[Data items]
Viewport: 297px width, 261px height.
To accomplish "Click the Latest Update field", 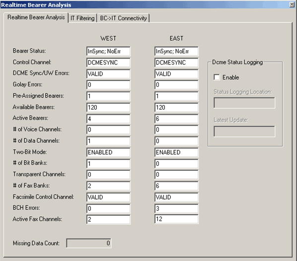I will [x=244, y=131].
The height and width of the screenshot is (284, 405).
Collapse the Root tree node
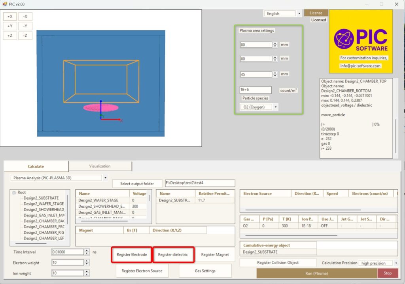tap(14, 193)
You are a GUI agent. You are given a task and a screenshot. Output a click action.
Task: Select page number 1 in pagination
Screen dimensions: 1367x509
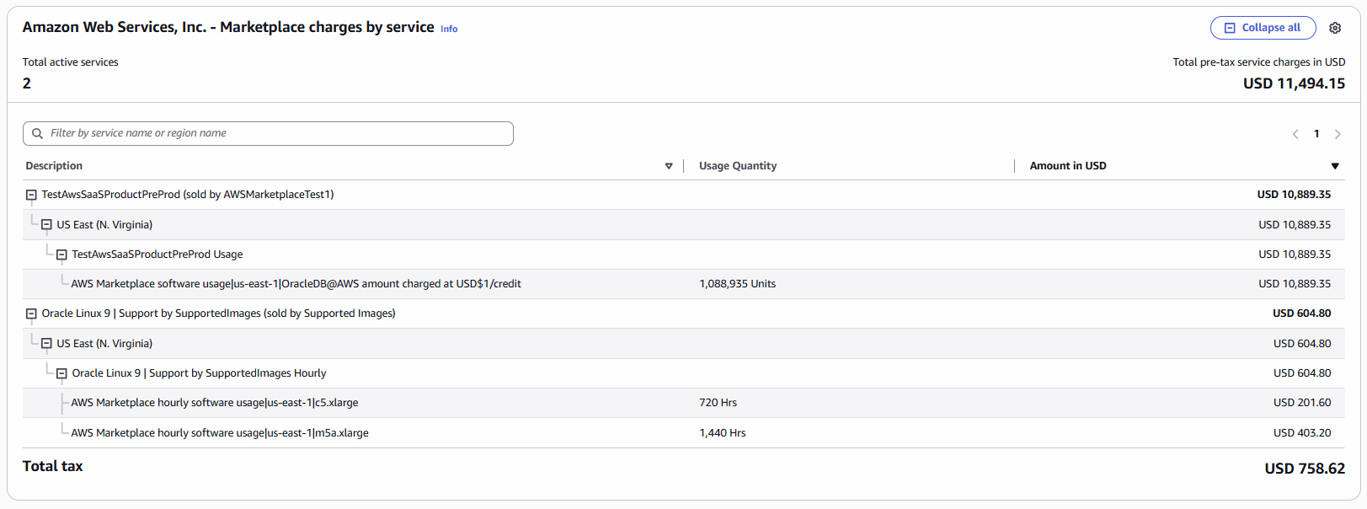(x=1316, y=134)
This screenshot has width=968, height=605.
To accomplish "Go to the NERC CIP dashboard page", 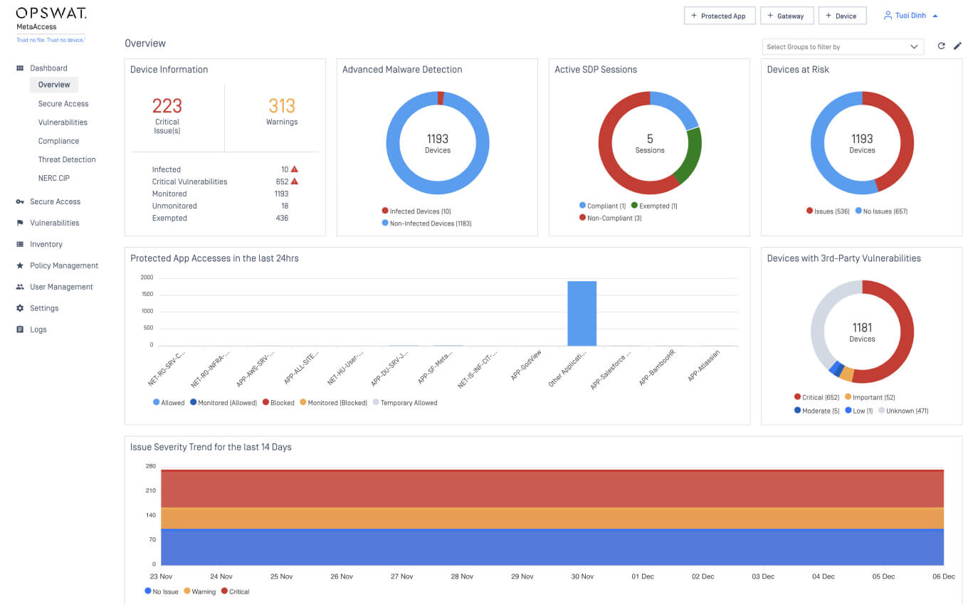I will point(54,179).
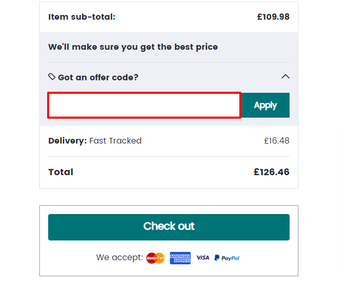344x284 pixels.
Task: Collapse the offer code section chevron
Action: pyautogui.click(x=285, y=77)
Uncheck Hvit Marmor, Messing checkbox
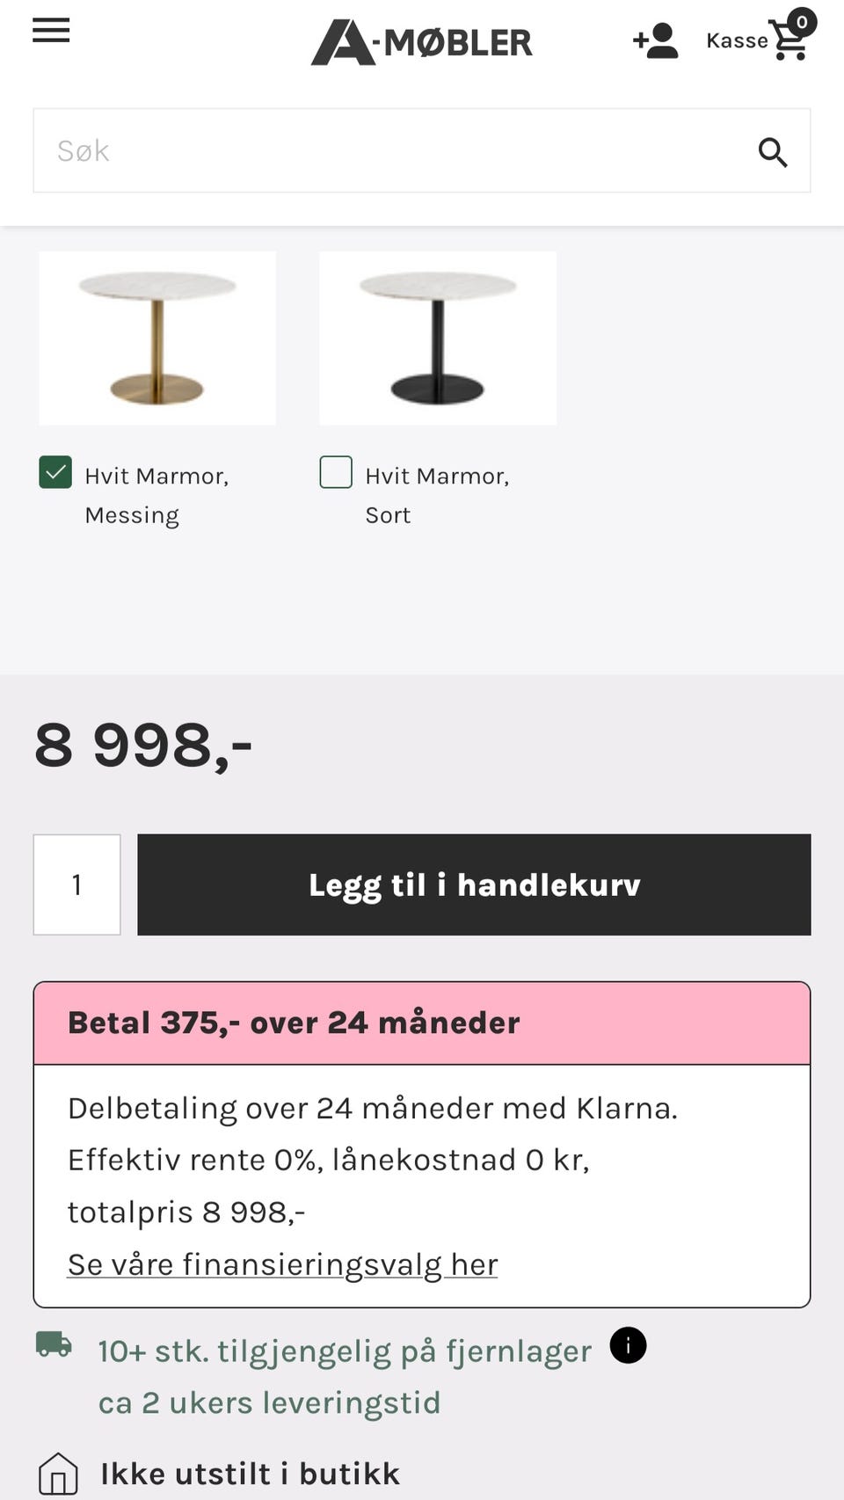Viewport: 844px width, 1500px height. tap(55, 472)
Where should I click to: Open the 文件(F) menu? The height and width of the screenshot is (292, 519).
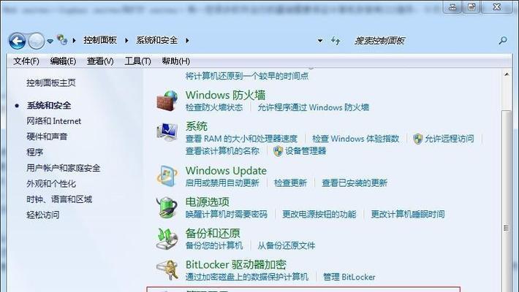tap(26, 61)
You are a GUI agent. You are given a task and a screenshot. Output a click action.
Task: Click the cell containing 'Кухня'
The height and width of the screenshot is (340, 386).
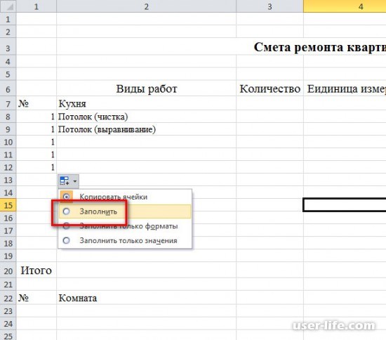click(x=146, y=103)
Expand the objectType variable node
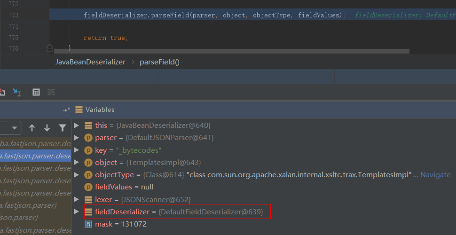Image resolution: width=456 pixels, height=235 pixels. click(x=77, y=175)
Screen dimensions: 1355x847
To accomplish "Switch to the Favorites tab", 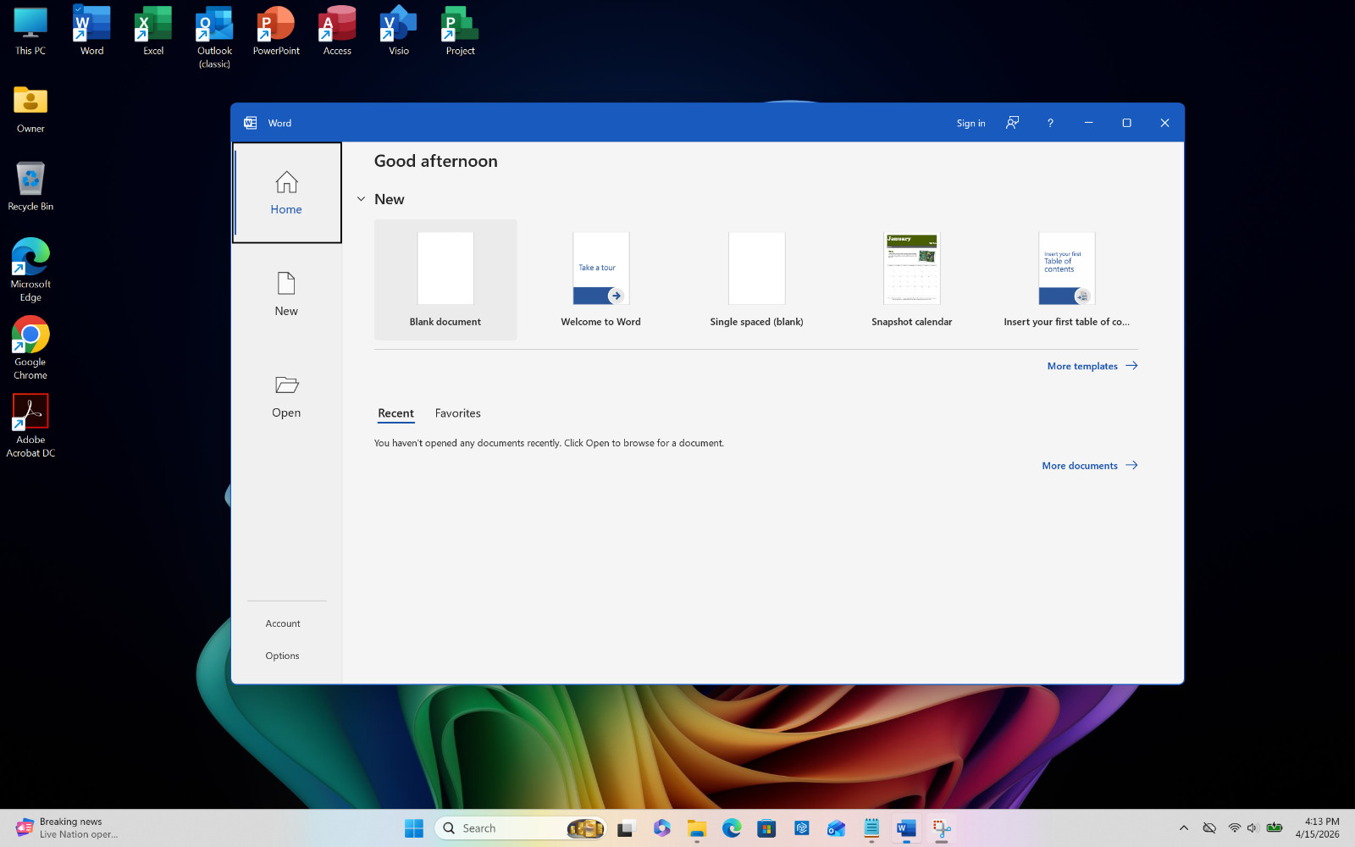I will [457, 413].
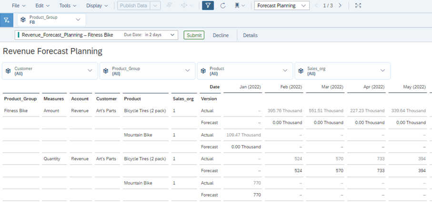Screen dimensions: 432x217
Task: Click the fullscreen expand icon
Action: [358, 6]
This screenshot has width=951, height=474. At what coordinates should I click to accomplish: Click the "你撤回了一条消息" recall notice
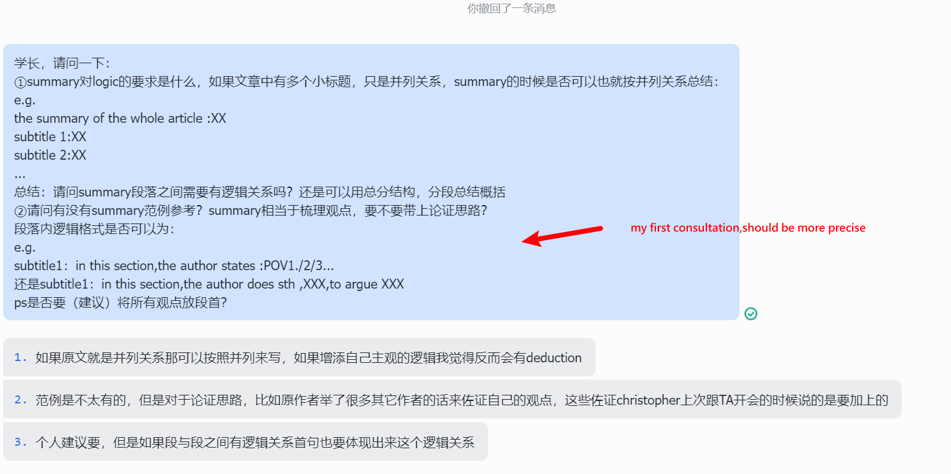point(511,8)
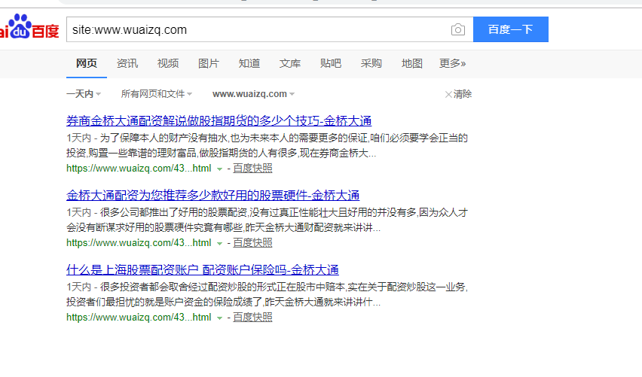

### [TASK STATEMENT]
Exactly the lines starting at the one above with "Expand the objectType variable node" and ending at the one with "Screen dimensions: 1355x847" should be printed, and nothing else. Omit the pictures.

### [COMPLETED TASK]
Expand the objectType variable node
Image resolution: width=456 pixels, height=235 pixels. click(x=77, y=175)
Screen dimensions: 1355x847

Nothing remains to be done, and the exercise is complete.